**TRY IT**
Print the entries in full, word for word, but not the pictures.
--- START ---
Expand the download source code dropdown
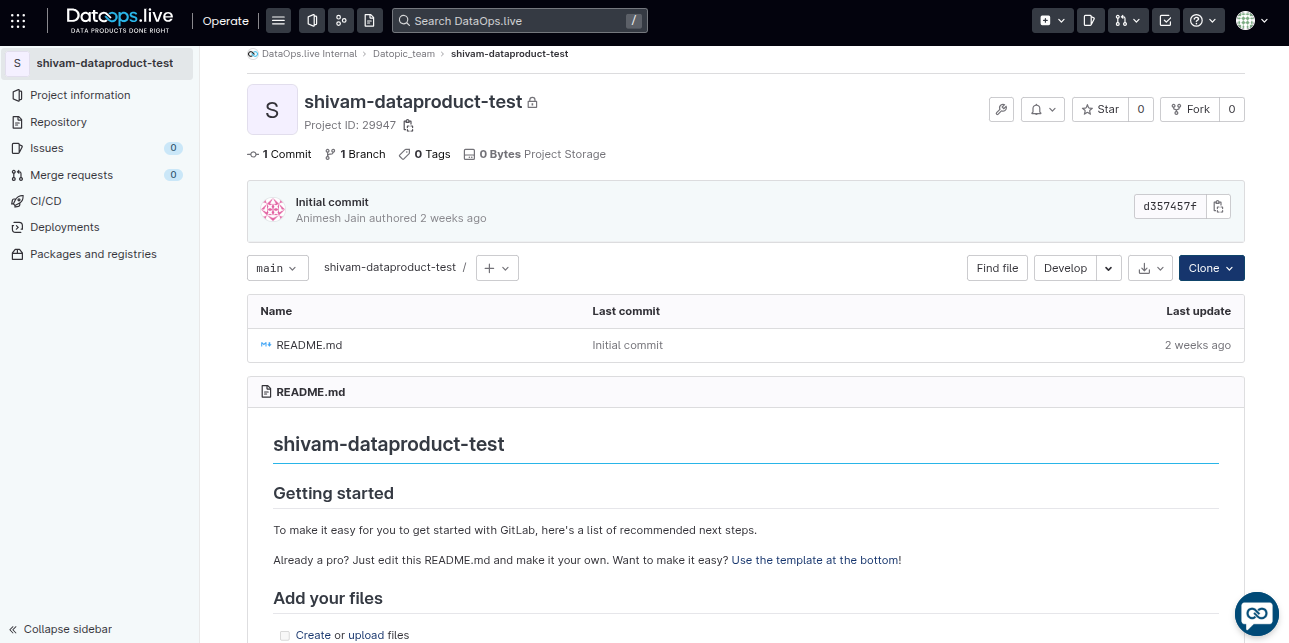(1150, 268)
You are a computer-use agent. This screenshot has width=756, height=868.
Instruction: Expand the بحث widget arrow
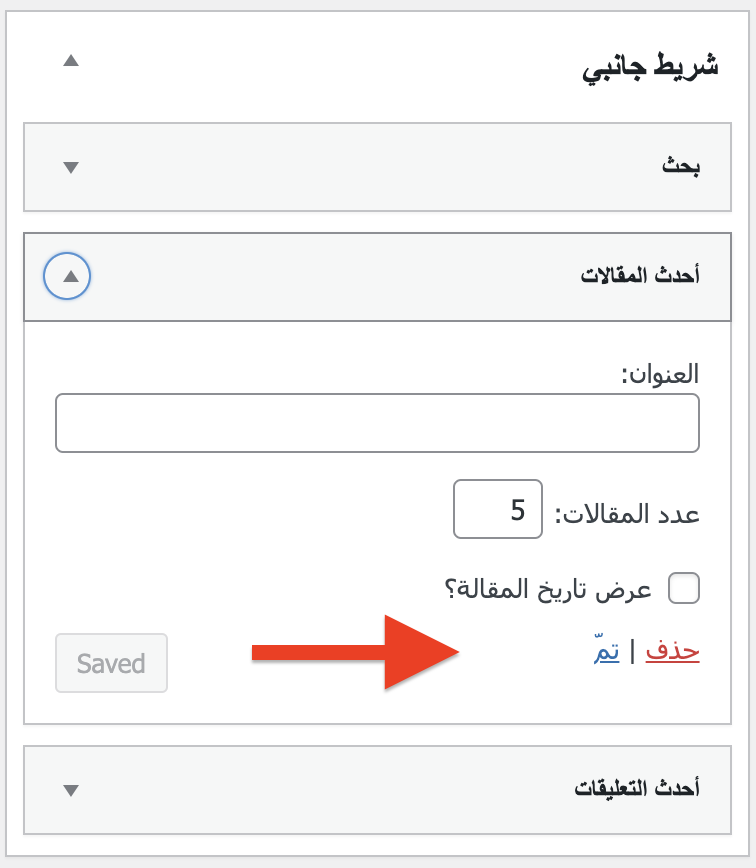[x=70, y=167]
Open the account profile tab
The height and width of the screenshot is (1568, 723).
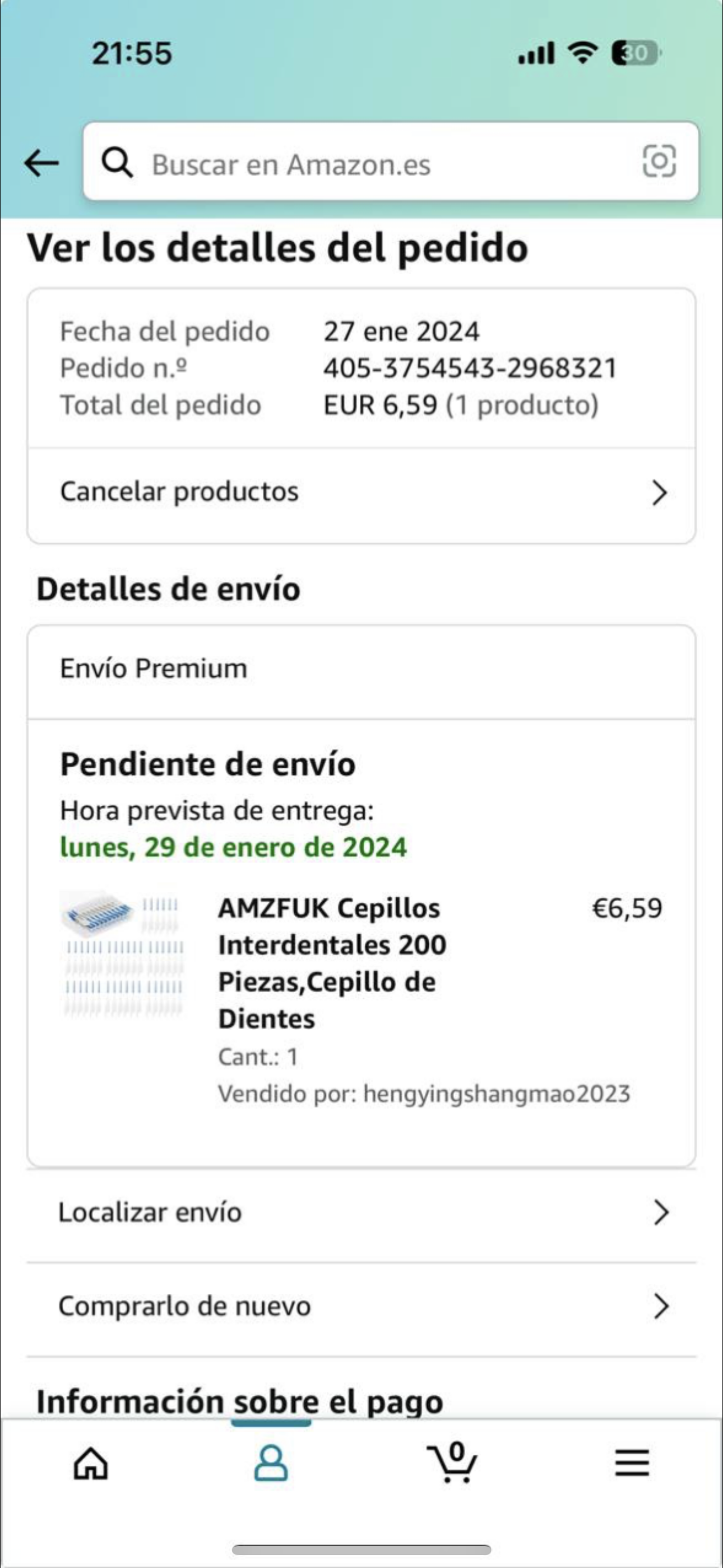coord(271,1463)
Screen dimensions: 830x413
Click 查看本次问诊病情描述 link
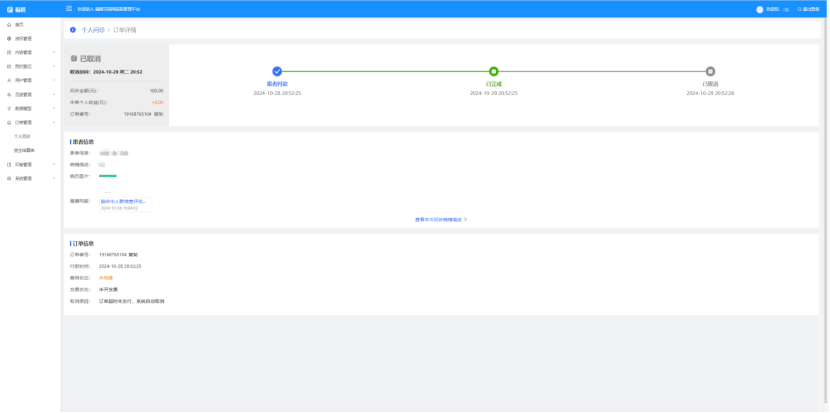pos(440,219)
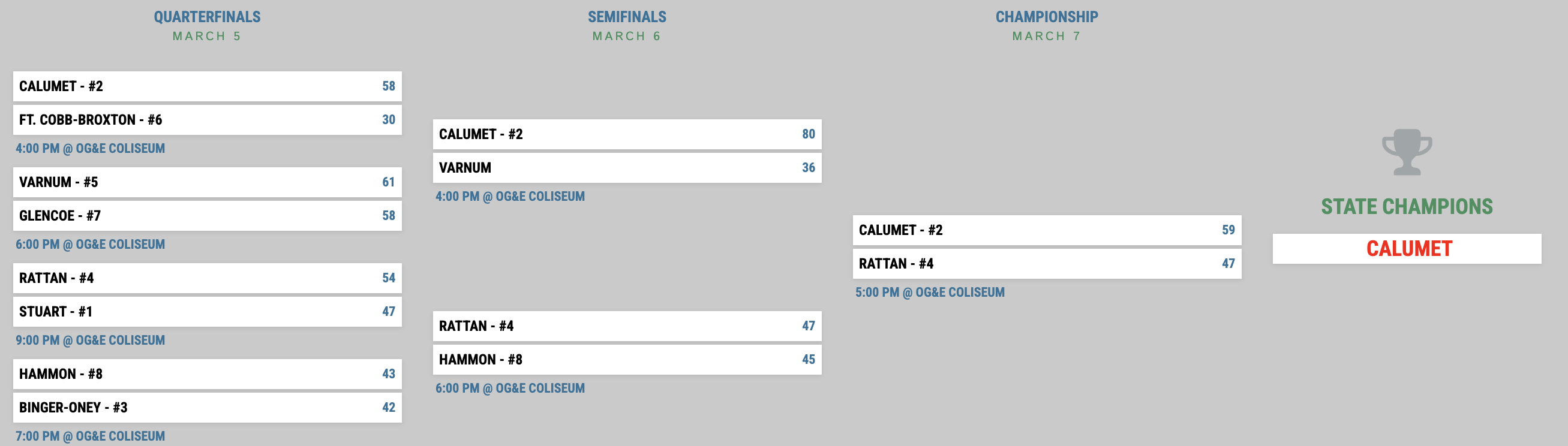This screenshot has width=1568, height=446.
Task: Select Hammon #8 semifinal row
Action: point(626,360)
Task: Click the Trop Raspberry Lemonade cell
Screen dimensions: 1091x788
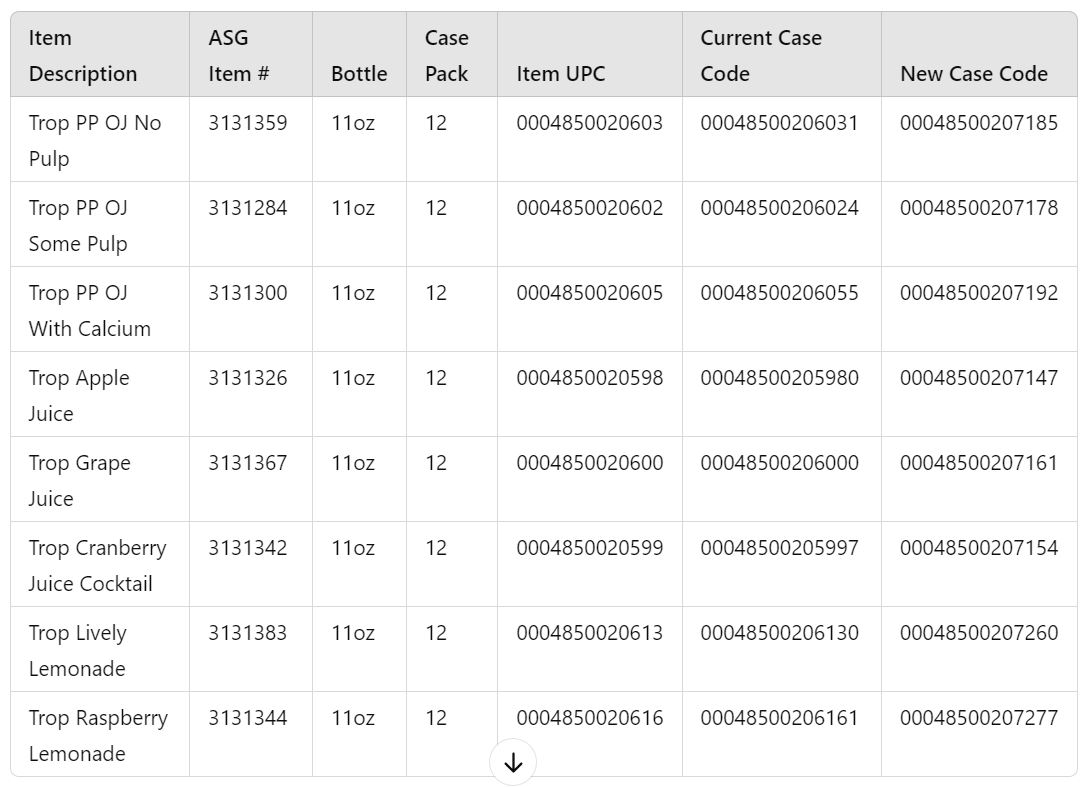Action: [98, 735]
--- END ---
**ANSWER TO THE PROBLEM**
Expand the download source code dropdown
(1150, 268)
You are a computer-use agent. This screenshot has width=756, height=868.
Instruction: Expand the بحث widget arrow
[x=70, y=167]
Open the account profile tab
The height and width of the screenshot is (1568, 723).
coord(271,1463)
Screen dimensions: 830x413
Click 查看本次问诊病情描述 link
pos(440,219)
This screenshot has width=1568, height=446.
Task: Select Hammon #8 semifinal row
Action: point(626,360)
Task: Click the Trop Raspberry Lemonade cell
Screen dimensions: 1091x788
Action: [98, 735]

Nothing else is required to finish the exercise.